** Reading text **
*** Block opens ***

When there is equal ownership between business partners, without an agreement in place, it is a challenge to decide who would get to buy out whom. There are some but very few cases in which one of the equal partners may be required to sell to the other in lieu of dissolution. Fulk v. Washington Service Assoc., Inc., 2002 WL 1402273 (Del. Ch. June 21, 2002). As the court in Fulk noted, the “core of the problem is that the . . . two 50% stockholders . . . never agreed to an ‘exit strategy.’” In the case of a deadlock, certainly it is much more likely that the business will be dissolved. Haley v. Talcott, 864 A 2d 86 (Del. Ch, 2004). Of course, the dissolution of the company may be in neither party’s interests but that may be the inescapable the result of the partners’ intractable disputes.

When one partner has a majority stake in the company, the majority partner may try to “squeeze out” the minority shareholder but this is subject to various conditions and may not be available in some states for LLCs. A squeeze out merger, also known as a freeze out merger, may allow two entities to merge and the minority shareholder is forced to sell stock for a cash buyout as part of the transaction. There are other mechanisms for majority partners to buy out minority partners through a reverse stock split or a cash out merger. The minority partner may resort to court proceedings, based on the terms of the transactions. Some of the major issues that are likely to cause concern are the employment status of the minority partner, payment of dividends or distributions, and of course the big one, valuation, how much money will the minority partners get if the partner is cashed out.  For example, in evaluating a reverse stock split, the Court in Reis v. Hazelett Strip-Casting Corp., 28 A. 3d 442 (Del. Ch. 2011), applied an entire fairness analysis and held that the attempt to cash out minority shareholders by way of a reverse split was not fair and did not result in a fair price. The court awarded damages to the minority shareholders.

*** Block closes ***

** Dataset records **
*** Block opens ***

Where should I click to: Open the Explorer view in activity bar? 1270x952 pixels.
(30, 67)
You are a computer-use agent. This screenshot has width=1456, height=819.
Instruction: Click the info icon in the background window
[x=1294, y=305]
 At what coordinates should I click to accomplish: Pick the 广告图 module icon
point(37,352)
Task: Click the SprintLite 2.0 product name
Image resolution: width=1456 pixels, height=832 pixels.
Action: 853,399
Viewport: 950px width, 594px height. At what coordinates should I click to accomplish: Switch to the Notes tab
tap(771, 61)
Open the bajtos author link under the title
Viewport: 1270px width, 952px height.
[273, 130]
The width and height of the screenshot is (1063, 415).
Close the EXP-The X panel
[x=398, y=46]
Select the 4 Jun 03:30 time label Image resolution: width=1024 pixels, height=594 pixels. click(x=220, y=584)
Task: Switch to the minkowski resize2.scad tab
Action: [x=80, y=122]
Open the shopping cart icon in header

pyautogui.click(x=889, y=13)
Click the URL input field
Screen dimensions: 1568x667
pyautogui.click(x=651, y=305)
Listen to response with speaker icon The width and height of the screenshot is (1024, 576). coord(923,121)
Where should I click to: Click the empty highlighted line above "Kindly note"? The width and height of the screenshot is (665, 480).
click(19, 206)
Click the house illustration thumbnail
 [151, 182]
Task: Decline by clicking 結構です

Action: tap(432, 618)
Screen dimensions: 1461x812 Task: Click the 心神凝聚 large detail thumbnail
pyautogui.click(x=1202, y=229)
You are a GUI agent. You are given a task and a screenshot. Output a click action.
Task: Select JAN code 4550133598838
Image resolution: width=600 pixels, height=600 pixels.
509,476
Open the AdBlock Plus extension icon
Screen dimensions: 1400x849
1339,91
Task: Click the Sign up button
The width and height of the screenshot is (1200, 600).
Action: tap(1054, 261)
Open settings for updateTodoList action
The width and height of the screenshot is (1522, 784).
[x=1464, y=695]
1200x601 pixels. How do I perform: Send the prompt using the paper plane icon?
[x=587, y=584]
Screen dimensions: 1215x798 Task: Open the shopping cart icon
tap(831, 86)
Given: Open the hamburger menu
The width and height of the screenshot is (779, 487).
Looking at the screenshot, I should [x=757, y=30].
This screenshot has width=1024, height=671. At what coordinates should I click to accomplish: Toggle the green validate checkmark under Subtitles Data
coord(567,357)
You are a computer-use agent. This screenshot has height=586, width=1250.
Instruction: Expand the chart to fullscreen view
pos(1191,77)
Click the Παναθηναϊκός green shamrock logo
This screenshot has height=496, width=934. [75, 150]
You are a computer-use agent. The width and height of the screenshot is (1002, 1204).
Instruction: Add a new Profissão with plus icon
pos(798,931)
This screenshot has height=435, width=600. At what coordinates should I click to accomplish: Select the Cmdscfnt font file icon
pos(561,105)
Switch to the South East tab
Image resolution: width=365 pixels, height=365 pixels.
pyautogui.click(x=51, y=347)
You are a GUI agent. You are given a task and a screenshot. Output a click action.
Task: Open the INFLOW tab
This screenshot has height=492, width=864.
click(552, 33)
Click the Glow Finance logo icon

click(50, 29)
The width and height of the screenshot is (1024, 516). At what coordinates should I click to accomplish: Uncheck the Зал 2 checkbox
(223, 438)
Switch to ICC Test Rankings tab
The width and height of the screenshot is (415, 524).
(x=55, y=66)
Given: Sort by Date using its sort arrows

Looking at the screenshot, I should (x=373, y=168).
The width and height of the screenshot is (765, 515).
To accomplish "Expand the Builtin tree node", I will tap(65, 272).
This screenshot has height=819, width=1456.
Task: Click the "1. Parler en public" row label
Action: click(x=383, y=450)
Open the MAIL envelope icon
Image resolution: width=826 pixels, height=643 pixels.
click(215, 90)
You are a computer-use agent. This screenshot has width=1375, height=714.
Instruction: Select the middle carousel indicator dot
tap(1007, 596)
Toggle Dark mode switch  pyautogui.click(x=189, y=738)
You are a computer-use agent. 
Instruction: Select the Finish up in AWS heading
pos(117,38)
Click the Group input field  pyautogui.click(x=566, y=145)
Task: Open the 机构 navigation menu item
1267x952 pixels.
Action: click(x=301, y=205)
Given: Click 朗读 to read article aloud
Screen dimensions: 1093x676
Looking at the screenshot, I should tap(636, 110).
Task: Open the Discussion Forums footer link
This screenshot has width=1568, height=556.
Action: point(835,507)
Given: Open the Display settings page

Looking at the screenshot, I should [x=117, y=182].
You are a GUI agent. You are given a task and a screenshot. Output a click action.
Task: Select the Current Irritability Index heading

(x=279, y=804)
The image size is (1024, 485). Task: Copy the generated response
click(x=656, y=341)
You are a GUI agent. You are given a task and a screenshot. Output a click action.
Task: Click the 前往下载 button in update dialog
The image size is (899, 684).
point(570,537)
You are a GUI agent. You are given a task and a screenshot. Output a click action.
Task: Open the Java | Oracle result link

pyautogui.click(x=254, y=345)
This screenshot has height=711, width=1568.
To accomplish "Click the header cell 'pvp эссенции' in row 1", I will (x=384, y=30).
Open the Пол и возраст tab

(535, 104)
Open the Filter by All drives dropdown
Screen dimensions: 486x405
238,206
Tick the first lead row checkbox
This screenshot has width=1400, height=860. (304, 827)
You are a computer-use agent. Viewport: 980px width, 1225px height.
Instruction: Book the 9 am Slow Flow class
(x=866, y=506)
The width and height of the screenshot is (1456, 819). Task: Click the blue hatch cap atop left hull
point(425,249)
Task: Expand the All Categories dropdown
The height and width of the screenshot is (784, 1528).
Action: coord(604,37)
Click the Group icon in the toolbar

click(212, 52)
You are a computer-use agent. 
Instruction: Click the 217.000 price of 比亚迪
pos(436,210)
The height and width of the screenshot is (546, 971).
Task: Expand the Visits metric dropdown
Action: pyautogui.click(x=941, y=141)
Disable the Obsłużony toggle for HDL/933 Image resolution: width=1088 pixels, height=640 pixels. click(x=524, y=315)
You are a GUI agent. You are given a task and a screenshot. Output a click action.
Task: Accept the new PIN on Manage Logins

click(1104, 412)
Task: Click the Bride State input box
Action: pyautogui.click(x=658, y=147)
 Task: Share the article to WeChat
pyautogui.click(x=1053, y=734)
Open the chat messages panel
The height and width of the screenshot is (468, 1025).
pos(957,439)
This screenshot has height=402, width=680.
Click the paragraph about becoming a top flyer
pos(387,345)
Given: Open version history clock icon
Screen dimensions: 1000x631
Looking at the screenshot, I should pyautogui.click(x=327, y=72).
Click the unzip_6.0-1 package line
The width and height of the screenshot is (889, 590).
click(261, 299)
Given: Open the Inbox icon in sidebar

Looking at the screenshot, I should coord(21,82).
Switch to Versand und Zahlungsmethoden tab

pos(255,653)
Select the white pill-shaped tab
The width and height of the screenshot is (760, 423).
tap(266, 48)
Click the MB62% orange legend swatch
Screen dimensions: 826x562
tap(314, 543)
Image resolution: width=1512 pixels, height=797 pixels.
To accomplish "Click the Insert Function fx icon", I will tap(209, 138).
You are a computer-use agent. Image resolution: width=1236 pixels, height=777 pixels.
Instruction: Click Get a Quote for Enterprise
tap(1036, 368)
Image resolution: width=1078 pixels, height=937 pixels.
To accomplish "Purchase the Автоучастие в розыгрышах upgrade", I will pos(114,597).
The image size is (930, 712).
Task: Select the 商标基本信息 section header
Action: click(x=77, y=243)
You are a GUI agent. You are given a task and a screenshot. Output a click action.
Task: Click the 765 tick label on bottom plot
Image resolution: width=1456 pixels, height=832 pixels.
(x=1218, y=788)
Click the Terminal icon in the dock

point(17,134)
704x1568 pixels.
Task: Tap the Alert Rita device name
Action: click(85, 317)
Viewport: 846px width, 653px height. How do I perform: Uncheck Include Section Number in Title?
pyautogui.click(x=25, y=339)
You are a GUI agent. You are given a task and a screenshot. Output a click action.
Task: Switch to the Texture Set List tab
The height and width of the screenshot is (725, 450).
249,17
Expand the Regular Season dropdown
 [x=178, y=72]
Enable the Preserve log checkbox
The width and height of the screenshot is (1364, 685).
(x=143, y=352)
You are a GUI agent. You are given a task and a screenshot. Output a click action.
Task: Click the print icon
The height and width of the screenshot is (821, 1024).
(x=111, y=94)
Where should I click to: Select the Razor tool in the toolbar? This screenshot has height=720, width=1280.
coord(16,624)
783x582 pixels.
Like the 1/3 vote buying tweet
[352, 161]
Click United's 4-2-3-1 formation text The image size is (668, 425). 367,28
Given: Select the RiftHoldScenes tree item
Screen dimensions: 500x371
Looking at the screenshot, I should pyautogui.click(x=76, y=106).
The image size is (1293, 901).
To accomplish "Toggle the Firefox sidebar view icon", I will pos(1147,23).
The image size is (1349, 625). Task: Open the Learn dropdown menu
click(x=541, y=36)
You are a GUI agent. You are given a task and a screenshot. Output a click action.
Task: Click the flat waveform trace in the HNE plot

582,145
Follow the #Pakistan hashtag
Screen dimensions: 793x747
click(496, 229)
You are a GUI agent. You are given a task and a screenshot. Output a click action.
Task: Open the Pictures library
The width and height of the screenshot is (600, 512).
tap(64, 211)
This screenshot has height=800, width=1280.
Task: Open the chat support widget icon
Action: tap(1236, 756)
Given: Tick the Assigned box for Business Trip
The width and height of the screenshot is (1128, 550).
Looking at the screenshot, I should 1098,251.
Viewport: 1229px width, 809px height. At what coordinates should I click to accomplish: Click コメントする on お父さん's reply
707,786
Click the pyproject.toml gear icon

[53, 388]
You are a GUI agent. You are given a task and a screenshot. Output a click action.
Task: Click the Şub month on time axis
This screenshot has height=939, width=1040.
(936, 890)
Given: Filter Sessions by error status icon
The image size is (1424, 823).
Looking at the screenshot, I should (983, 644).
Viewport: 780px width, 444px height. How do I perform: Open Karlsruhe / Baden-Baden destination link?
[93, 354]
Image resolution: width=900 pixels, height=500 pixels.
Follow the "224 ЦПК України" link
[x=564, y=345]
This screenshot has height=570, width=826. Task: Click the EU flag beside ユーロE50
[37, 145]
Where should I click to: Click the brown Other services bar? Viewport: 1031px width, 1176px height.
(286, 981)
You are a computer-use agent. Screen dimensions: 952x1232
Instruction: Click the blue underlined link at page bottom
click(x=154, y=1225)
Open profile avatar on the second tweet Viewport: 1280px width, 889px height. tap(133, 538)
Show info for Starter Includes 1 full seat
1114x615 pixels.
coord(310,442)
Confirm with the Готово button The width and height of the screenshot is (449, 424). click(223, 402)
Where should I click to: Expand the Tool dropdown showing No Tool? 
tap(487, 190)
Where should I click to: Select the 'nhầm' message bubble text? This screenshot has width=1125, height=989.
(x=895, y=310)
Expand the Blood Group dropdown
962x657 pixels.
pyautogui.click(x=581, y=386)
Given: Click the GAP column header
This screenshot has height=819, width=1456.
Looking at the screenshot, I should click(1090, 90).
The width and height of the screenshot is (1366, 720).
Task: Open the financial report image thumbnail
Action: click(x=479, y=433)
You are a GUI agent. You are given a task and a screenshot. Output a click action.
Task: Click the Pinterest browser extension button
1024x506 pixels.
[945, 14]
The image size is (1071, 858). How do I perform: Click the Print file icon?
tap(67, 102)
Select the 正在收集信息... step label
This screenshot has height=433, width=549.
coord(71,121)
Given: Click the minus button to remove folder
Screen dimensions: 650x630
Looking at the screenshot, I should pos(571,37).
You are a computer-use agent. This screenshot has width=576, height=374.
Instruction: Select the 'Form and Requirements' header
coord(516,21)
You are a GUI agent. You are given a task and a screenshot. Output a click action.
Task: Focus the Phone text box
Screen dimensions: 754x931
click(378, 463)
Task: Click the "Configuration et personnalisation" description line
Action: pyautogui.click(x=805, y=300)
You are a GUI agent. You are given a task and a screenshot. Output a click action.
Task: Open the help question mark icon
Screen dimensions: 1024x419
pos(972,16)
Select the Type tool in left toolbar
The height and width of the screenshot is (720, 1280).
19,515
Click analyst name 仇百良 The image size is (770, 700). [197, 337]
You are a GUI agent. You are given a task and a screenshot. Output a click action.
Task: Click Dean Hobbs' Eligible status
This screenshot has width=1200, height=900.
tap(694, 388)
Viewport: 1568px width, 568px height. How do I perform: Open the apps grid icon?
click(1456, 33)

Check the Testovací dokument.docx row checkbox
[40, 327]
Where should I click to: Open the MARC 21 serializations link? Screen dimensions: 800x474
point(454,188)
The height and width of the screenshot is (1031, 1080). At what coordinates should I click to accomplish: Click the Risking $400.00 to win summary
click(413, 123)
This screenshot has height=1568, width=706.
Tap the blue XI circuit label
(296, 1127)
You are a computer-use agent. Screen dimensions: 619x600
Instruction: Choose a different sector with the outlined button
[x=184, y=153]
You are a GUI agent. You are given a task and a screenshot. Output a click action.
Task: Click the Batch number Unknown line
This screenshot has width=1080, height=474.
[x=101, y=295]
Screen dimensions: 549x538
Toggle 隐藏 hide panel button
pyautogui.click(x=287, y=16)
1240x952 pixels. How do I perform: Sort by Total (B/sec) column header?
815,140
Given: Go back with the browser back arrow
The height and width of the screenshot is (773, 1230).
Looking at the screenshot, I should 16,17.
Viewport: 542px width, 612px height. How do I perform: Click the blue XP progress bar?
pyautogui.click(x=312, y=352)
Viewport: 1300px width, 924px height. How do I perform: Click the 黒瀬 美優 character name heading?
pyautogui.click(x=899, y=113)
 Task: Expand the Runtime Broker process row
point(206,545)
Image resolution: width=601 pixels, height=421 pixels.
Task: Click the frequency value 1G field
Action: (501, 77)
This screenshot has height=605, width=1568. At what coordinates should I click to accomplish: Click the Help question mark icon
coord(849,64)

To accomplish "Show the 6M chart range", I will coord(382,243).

*** Block closes ***

** Assignment 1 **
From the passage on partner buyouts above the records, output the words from "When there is" to "partners’ intractable disputes." as they stand.
** Assignment 2 **
Answer these questions from the passage on partner buyouts above the records:
(a) In Fulk, what did the court call the core of the problem?
(b) What is another name for a squeeze out merger?
(c) What did the court award in Reis v. Hazelett Strip-Casting Corp.?
** Assignment 3 **
List every court case cited in the passage on partner buyouts above the records.

** Your response 1 **
When there is equal ownership between business partners, without an agreement in place, it is a challenge to decide who would get to buy out whom. There are some but very few cases in which one of the equal partners may be required to sell to the other in lieu of dissolution. Fulk v. Washington Service Assoc., Inc., 2002 WL 1402273 (Del. Ch. June 21, 2002). As the court in Fulk noted, the “core of the problem is that the . . . two 50% stockholders . . . never agreed to an ‘exit strategy.’” In the case of a deadlock, certainly it is much more likely that the business will be dissolved. Haley v. Talcott, 864 A 2d 86 (Del. Ch, 2004). Of course, the dissolution of the company may be in neither party’s interests but that may be the inescapable the result of the partners’ intractable disputes.

** Your response 2 **
(a) The two 50% stockholders never agreed to an "exit strategy."
(b) A freeze out merger.
(c) Damages to the minority shareholders.

** Your response 3 **
Fulk v. Washington Service Assoc., Inc., 2002 WL 1402273 (Del. Ch. June 21, 2002)
Haley v. Talcott, 864 A 2d 86 (Del. Ch, 2004)
Reis v. Hazelett Strip-Casting Corp., 28 A. 3d 442 (Del. Ch. 2011)